# Text and element pointing rows:
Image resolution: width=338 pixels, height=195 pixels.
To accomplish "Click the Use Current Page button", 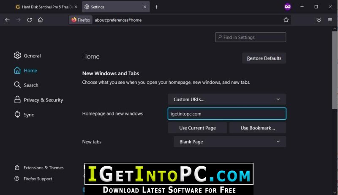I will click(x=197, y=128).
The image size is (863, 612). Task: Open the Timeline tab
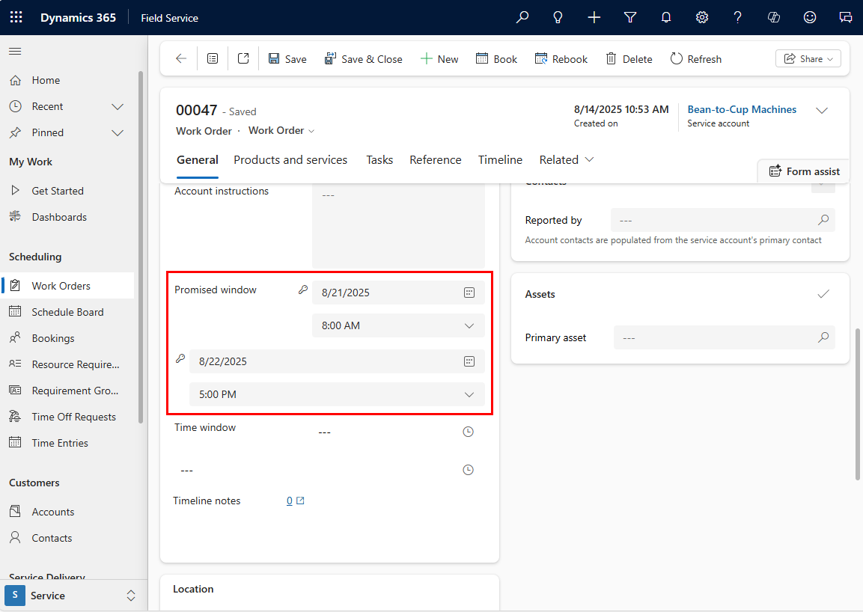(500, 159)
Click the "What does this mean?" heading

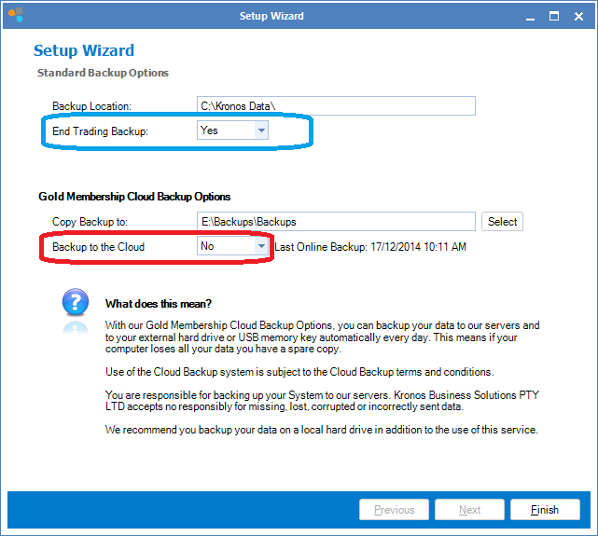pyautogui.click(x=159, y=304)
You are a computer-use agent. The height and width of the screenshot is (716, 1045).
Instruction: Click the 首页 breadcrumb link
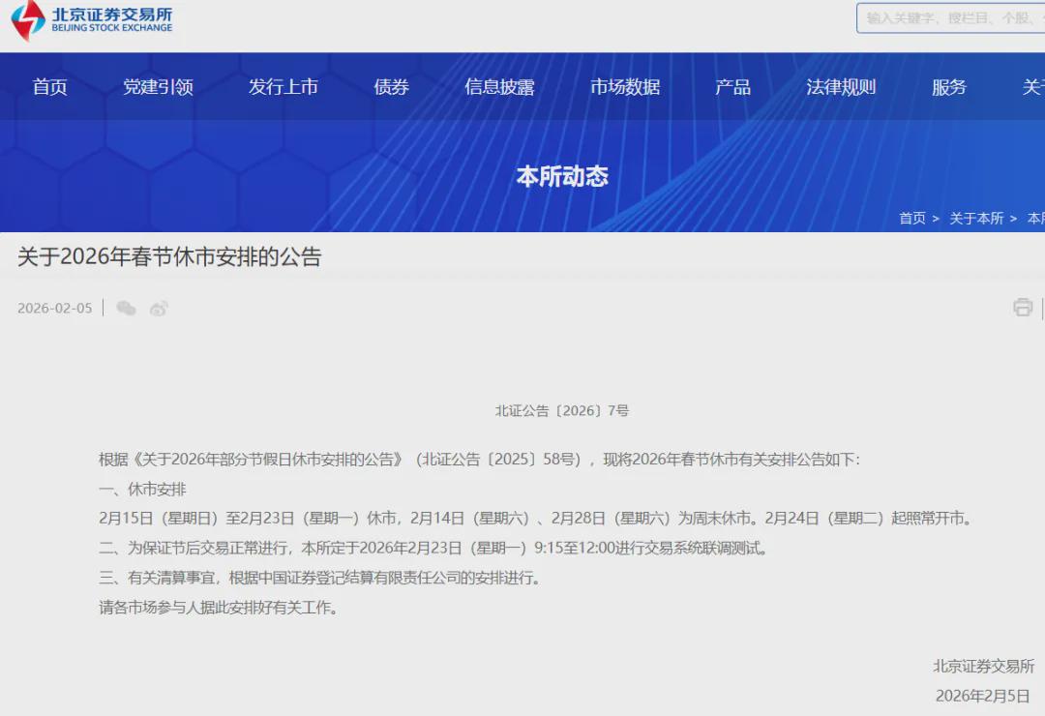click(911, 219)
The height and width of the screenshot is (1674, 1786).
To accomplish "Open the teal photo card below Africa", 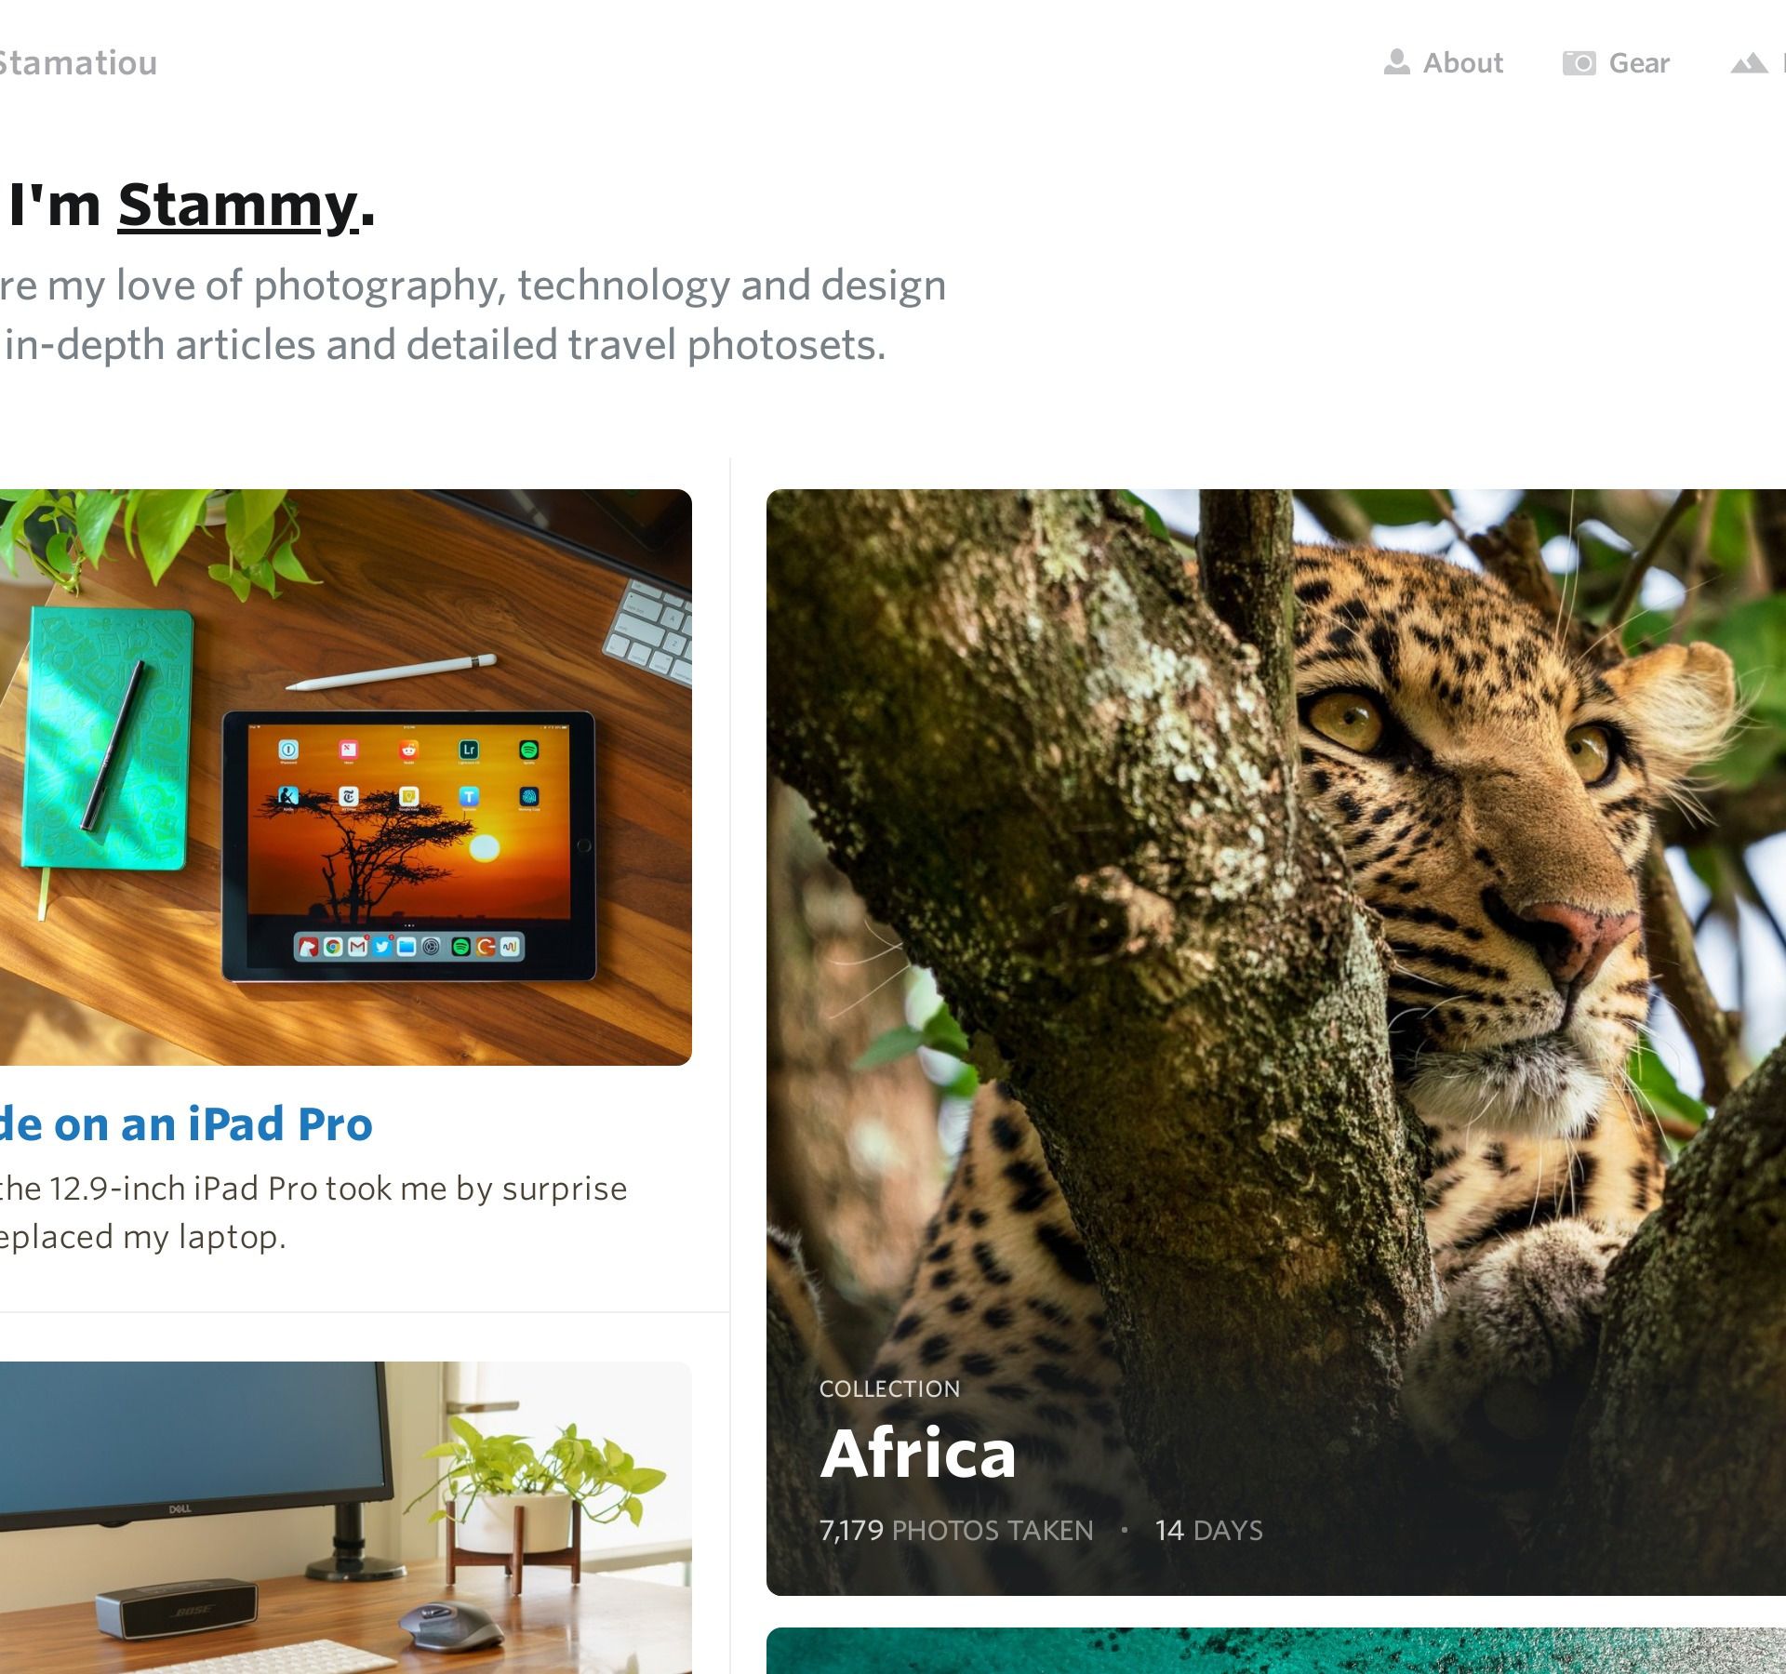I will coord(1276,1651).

==

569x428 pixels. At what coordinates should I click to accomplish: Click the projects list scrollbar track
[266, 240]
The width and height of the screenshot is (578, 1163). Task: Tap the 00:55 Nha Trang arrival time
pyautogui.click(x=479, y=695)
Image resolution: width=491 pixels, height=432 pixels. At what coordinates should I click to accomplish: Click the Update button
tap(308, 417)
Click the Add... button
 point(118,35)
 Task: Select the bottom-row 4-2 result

# Task details:
Revise the rows starting at the line that has "Image resolution: width=491" and stopping after the line that has "Task: Select the bottom-row 4-2 result". Put "control" wherever "button" appears, and leave everything else unchanged.

# Output:
Image resolution: width=491 pixels, height=432 pixels. At what coordinates should I click to accomplish: Click the Update control
tap(308, 417)
Click the Add... control
 point(118,35)
 Task: Select the bottom-row 4-2 result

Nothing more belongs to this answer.